* Given text *
* * * * * * * * *
About two o’clock on the morning of the 21st September 1558, the Emperor perceived that his life was slowly ebbing away and that death was near. Feeling his own pulse, he shook his head as much as to say: “It is all over.” He then begged the monks, says Quijada, in a letter to Vasquez of the 21st September, to recite the litanies by his bedside, and the prayers for the dying. The archbishop, at his request, gave him the crucifix which had been embraced by the empress in her last hours; he carried it to his lips, pressed it twice to his breast and said: “The moment has come!” Shortly after he again pronounced the name of Jesus and expired breathing two or three sighs.

“So passed away,” wrote Quijada, with mingled grief and admiration, “the greatest man that ever was or ever will be.” The inconsolable major-domo adds: “I cannot persuade myself that he is dead.” And he continually entered the chamber of his master, fell on his knees by his bedside, and with many tears kissed over and over again his cold inanimate hands.

THE INVENTOR OF THE
STEAM-ENGINE.

A. D. 1625.


The biography of Salomon de Caus and the account of his labours and his discoveries were scarcely known until the year 1828, when a learned French scholar, Arago, published for the first time in L’Annuaire du Bureau des Longitudes, a remarkable article upon the history of the steam-engine.
* * * * * * * * *
* Short problem A *
Transcribe the stretch of the historical excerpt above from "About two o’clock" through "or three sighs.".
* * * * * * * * *
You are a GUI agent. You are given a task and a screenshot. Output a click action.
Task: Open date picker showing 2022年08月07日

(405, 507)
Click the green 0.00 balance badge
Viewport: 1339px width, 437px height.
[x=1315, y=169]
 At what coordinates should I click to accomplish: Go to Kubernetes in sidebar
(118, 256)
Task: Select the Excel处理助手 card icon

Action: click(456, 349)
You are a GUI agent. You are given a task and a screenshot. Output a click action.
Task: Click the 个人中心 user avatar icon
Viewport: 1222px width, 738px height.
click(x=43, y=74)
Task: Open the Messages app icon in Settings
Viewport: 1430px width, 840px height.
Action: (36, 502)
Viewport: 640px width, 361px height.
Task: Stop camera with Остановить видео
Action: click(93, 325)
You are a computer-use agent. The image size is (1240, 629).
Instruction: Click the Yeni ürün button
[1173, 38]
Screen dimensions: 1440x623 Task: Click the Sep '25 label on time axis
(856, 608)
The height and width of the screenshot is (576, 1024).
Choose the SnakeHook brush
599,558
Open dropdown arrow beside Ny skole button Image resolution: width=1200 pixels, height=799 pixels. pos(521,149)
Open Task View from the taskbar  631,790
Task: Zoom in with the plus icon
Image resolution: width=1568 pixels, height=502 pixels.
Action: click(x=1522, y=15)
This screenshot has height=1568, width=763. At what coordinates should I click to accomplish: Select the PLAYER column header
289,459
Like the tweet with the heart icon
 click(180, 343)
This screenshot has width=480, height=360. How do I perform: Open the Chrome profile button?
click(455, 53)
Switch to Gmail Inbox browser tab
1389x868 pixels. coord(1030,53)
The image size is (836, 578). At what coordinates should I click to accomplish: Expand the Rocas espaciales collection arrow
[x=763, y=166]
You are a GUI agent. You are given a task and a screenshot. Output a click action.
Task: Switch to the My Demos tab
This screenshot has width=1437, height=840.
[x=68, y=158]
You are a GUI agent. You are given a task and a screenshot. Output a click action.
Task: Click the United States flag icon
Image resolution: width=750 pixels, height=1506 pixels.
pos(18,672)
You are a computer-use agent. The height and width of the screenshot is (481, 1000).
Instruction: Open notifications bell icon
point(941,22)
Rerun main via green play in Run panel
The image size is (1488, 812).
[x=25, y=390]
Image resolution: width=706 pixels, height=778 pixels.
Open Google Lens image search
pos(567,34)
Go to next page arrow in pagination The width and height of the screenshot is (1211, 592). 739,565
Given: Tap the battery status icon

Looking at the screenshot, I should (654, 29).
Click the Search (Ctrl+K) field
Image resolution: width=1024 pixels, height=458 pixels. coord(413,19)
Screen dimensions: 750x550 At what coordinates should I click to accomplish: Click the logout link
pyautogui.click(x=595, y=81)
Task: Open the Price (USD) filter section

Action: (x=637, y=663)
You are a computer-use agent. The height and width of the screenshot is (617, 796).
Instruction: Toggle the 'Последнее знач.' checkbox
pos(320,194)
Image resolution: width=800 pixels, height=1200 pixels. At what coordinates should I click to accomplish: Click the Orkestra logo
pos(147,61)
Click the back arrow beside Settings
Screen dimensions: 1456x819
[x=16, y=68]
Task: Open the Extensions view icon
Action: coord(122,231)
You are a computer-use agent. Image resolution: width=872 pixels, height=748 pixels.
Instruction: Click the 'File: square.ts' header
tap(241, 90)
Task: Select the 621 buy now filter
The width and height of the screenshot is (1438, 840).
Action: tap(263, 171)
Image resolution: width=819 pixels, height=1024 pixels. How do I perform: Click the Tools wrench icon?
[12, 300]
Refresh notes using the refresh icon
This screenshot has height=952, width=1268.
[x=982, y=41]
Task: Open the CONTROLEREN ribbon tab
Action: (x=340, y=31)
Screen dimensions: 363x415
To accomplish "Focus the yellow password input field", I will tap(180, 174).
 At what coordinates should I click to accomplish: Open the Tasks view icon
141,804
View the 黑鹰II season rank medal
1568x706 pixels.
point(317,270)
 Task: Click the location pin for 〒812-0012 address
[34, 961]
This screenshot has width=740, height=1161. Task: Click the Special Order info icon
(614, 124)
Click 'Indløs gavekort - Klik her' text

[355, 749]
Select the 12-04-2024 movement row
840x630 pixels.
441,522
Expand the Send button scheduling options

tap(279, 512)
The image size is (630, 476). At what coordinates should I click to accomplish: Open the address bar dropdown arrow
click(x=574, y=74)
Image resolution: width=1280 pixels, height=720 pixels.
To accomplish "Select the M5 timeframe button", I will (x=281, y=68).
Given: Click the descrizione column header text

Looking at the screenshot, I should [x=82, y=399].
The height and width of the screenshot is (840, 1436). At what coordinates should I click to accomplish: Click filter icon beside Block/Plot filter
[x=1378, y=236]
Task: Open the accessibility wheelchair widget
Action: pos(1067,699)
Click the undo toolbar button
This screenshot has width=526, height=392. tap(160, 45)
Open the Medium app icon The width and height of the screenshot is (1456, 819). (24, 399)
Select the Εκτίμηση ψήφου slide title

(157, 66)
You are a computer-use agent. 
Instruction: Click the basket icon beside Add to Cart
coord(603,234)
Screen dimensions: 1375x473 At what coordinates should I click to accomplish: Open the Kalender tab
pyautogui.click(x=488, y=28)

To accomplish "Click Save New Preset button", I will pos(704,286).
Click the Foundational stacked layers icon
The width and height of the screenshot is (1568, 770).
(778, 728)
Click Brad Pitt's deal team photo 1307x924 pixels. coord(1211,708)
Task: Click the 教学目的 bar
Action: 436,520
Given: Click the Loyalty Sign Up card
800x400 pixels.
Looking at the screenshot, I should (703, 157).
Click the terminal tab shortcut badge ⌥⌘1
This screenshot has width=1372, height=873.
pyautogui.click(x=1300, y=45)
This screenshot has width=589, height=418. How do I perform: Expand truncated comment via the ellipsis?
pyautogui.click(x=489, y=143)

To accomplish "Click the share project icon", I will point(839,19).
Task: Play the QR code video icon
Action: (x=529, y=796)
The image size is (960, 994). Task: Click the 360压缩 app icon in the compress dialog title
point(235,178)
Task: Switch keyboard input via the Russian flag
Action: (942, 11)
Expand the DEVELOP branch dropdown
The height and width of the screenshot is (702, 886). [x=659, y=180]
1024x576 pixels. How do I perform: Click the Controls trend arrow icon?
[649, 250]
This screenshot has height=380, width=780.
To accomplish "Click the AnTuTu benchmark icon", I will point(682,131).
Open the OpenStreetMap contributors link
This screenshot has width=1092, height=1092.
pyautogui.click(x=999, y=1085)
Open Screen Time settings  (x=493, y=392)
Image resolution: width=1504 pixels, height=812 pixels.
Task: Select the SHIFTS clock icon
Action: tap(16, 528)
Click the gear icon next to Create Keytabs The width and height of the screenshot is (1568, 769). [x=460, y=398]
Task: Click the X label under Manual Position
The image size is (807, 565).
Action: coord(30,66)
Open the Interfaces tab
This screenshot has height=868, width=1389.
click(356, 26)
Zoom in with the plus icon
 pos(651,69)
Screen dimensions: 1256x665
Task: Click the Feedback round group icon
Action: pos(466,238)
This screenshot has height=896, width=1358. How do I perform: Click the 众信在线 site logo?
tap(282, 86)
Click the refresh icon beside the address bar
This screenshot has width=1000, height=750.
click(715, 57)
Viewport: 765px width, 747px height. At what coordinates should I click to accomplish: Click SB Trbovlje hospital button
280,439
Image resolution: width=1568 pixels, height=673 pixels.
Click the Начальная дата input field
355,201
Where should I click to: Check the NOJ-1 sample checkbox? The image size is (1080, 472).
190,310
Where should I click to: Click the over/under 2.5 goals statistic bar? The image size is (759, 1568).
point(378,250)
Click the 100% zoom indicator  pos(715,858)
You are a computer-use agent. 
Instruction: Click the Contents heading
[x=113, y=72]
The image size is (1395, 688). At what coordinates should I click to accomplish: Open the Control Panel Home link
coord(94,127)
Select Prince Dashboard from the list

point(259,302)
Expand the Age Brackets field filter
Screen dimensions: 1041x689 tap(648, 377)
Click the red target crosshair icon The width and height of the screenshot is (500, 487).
* * * * * * * * *
* Short problem B *
Repeat word for word the stretch of the records from their start through the line containing "[x=1315, y=169]".

* Complete answer A *
About two o’clock on the morning of the 21st September 1558, the Emperor perceived that his life was slowly ebbing away and that death was near. Feeling his own pulse, he shook his head as much as to say: “It is all over.” He then begged the monks, says Quijada, in a letter to Vasquez of the 21st September, to recite the litanies by his bedside, and the prayers for the dying. The archbishop, at his request, gave him the crucifix which had been embraced by the empress in her last hours; he carried it to his lips, pressed it twice to his breast and said: “The moment has come!” Shortly after he again pronounced the name of Jesus and expired breathing two or three sighs.

* Complete answer B *
You are a GUI agent. You are given a task and a screenshot. Output a click action.
Task: Open date picker showing 2022年08月07日

(405, 507)
Click the green 0.00 balance badge
Viewport: 1339px width, 437px height.
[x=1315, y=169]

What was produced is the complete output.